4-11



「雨漏りの修理もできたし、星愛ちゃんのおかげで花壇にたくさんお花も植えられたし、やっと半期に一度のメンテナンス終了だわ」


 お茶のワゴンを押して、ローズが執務室に入ってきた。

 執務卓にだらしなく足を乗せ、背後の窓から見るともなく外を見ていたリュカが大きく身体を伸ばして立ち上がった。
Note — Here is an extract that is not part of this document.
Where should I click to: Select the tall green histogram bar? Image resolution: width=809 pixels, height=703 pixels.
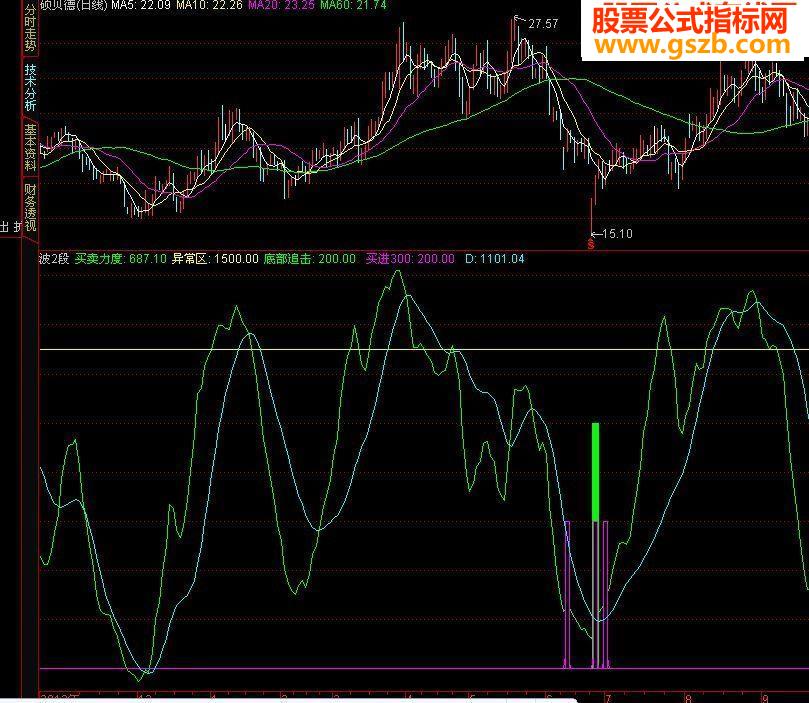596,470
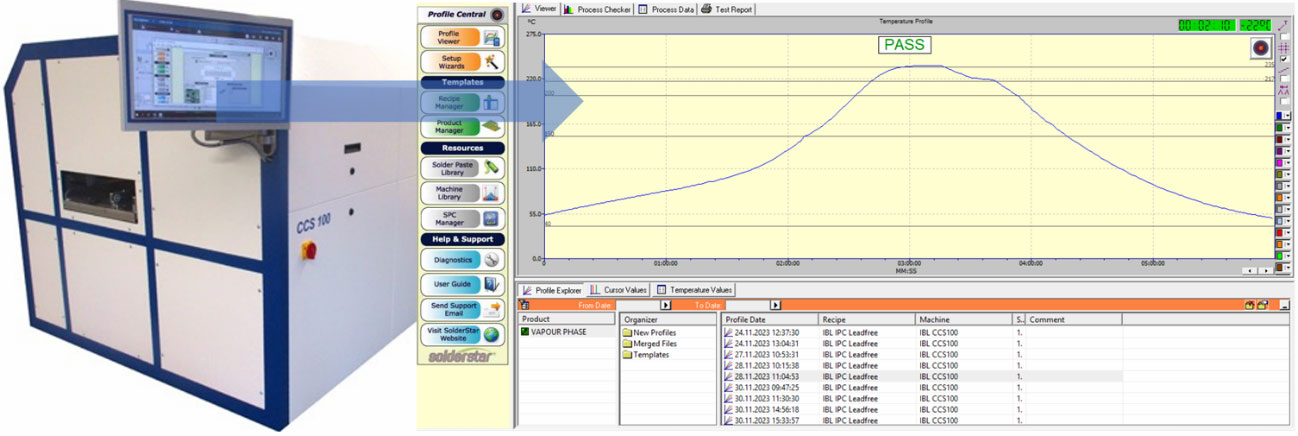
Task: Expand the To Date dropdown arrow
Action: click(774, 304)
「おつかれおつかれ、だな。星愛ちゃんもだが、陽人もよく働いてくれた。雨漏りの修理はほとんど陽人が一人でやってくれたし。あいつ、けっこう器用だし飲み込みも早い。ローズ、同世代の助手にどうだ?」

「よけいなお世話ですっ。間に合ってますからっ」 


 ローズはリュカに舌を出すと、ティーポットからお茶を注いで、芳香を楽しむように鼻を動かす。

「うーん良い香り……やっぱり、たっぷりの茶葉で淹れたアールグレイは最高ね」



 夜。いつものように執務室のソファで、リュカとローズはお茶を飲む。

 骨董品アンティークだが良品のソファセットやティーセットに囲まれているにも関わらず、紅茶というより紅茶風味のお湯を飲むのが常な二人なのだが。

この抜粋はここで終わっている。